### [AVAILABLE RECORDS]
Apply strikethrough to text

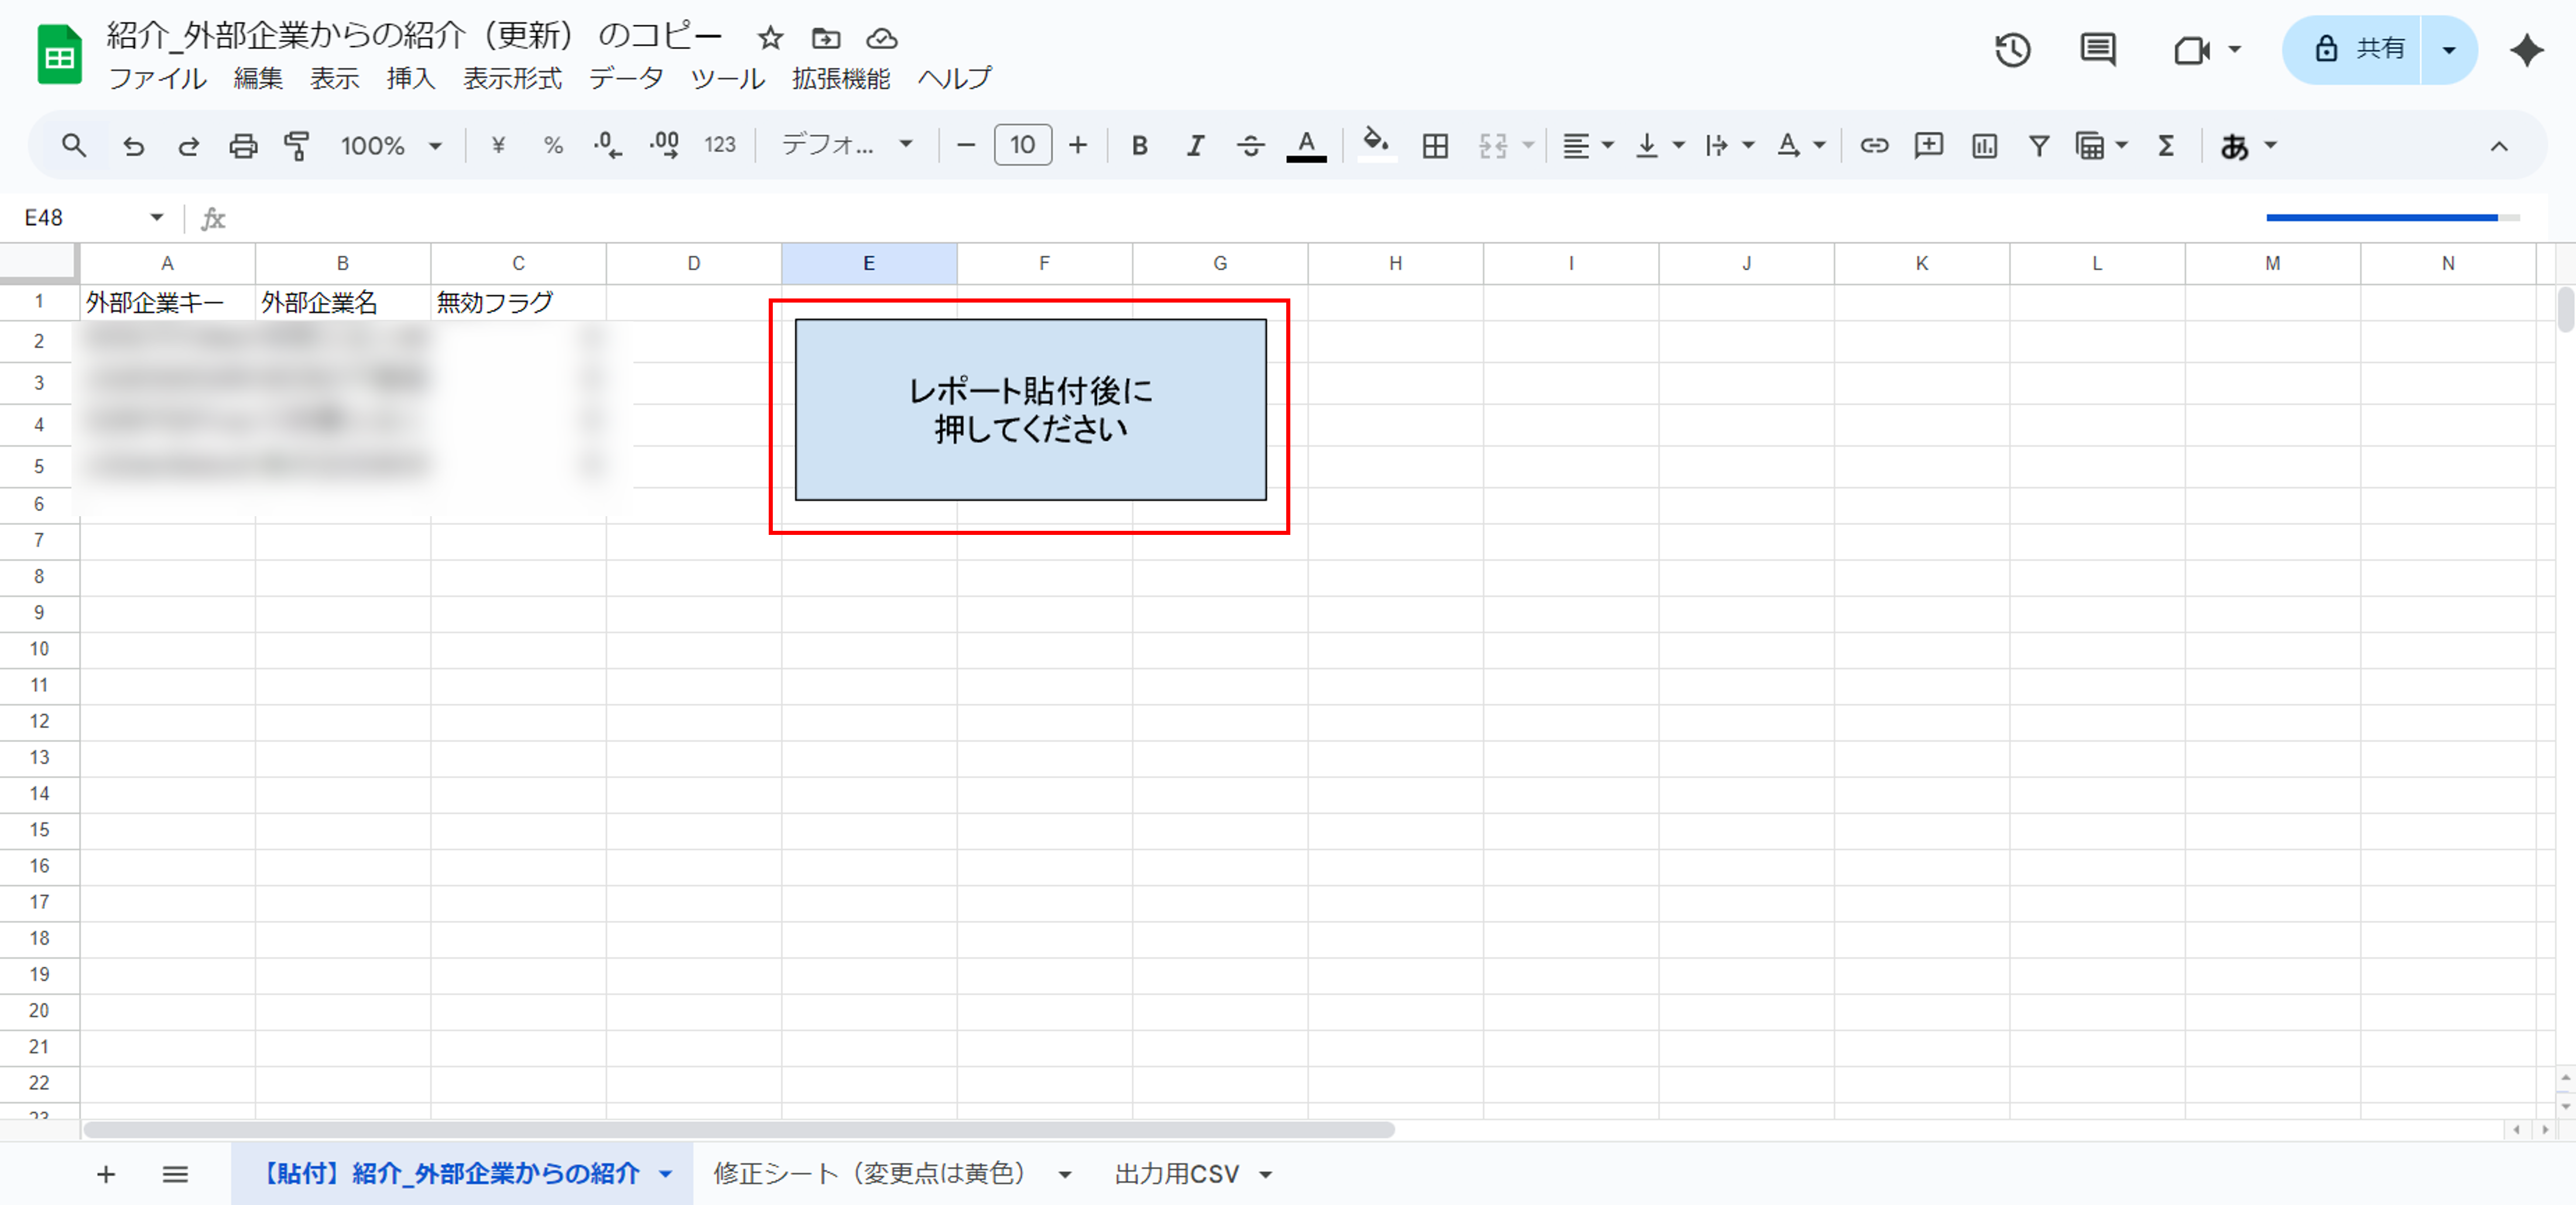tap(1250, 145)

==

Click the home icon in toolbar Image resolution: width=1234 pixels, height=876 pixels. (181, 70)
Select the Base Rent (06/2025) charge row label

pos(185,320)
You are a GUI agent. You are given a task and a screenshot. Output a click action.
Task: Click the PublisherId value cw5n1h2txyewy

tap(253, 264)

---

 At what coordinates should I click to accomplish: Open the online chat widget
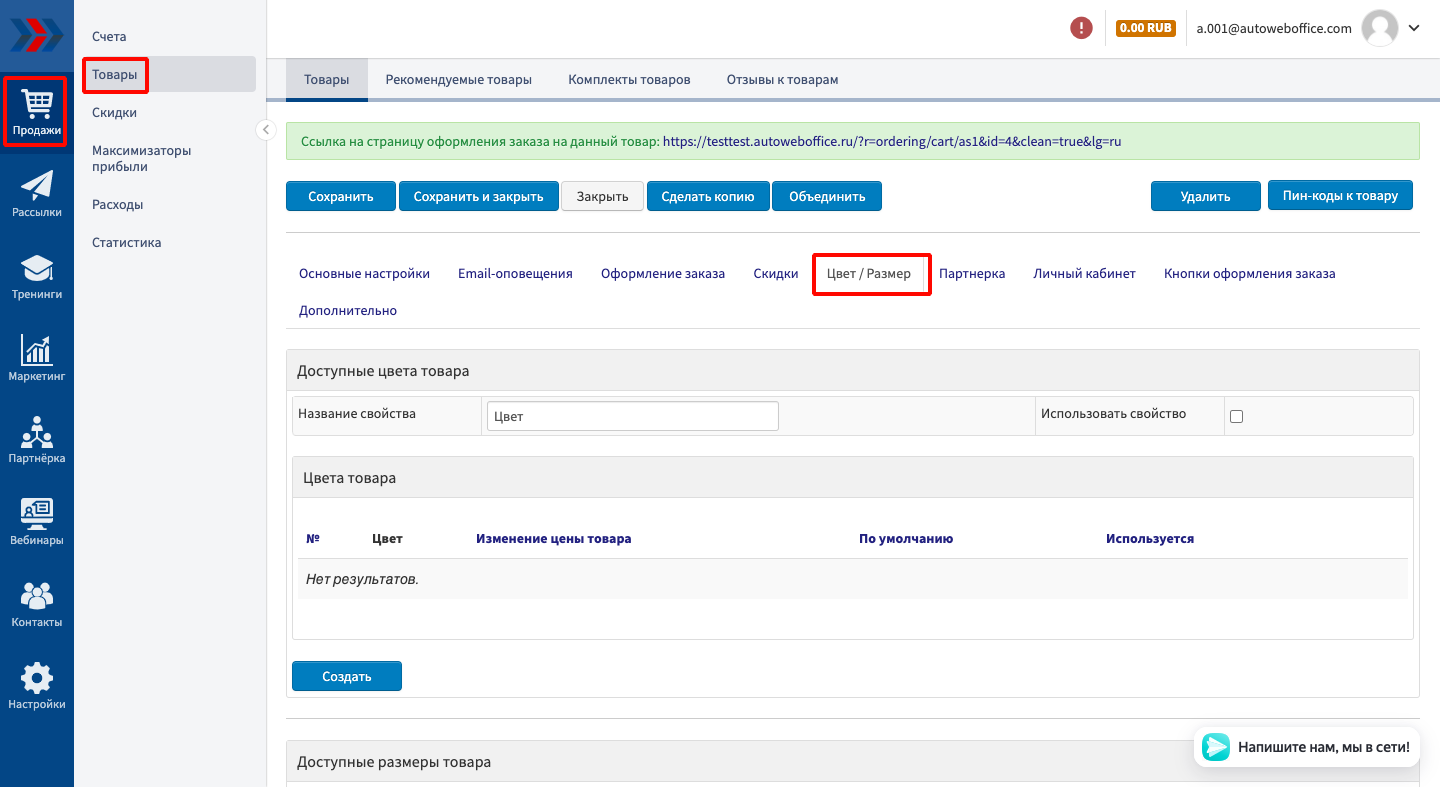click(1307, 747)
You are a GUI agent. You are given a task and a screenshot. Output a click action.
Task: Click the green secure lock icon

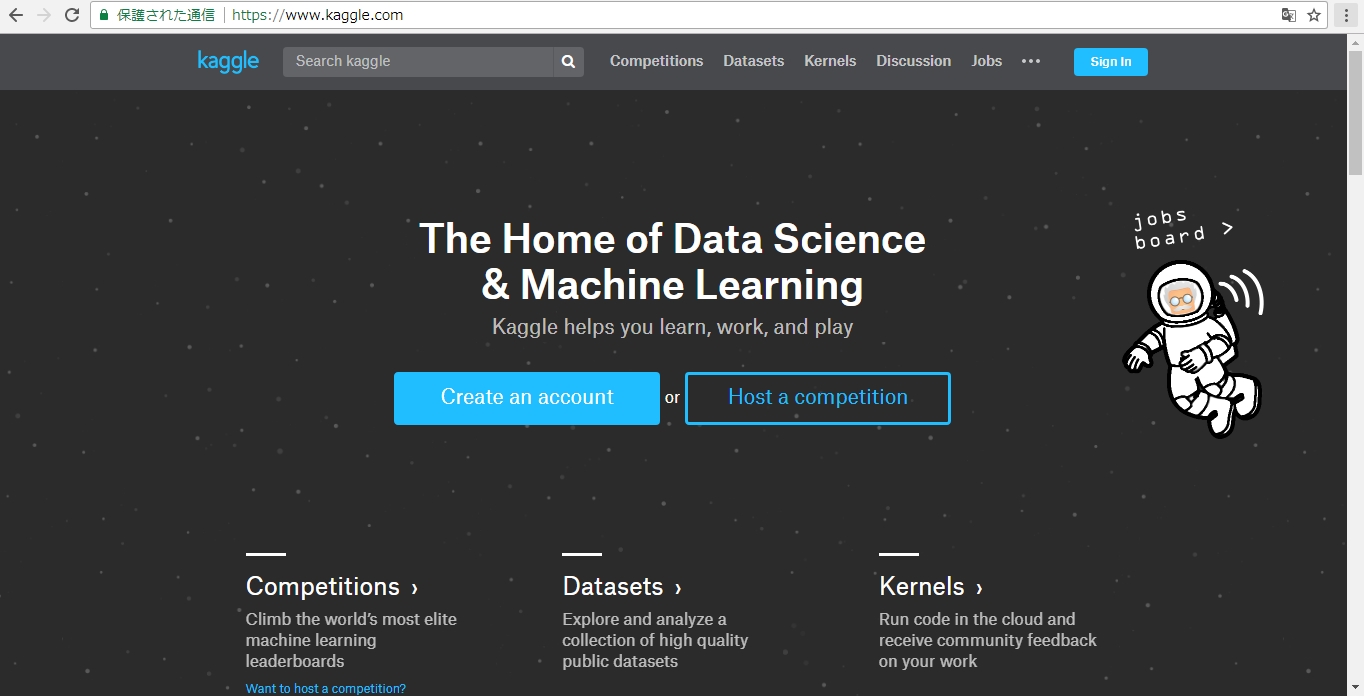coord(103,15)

### [WHAT IS NEEDED]
Reproduce the data from the line with "Click the home" up to and including the line with "tap(253, 264)", keeping every line identical.

### [REPLY TO THE EXERCISE]
Click the home icon in toolbar Image resolution: width=1234 pixels, height=876 pixels. (181, 70)
Select the Base Rent (06/2025) charge row label

pos(185,320)
You are a GUI agent. You are given a task and a screenshot. Output a click action.
Task: Click the PublisherId value cw5n1h2txyewy

tap(253, 264)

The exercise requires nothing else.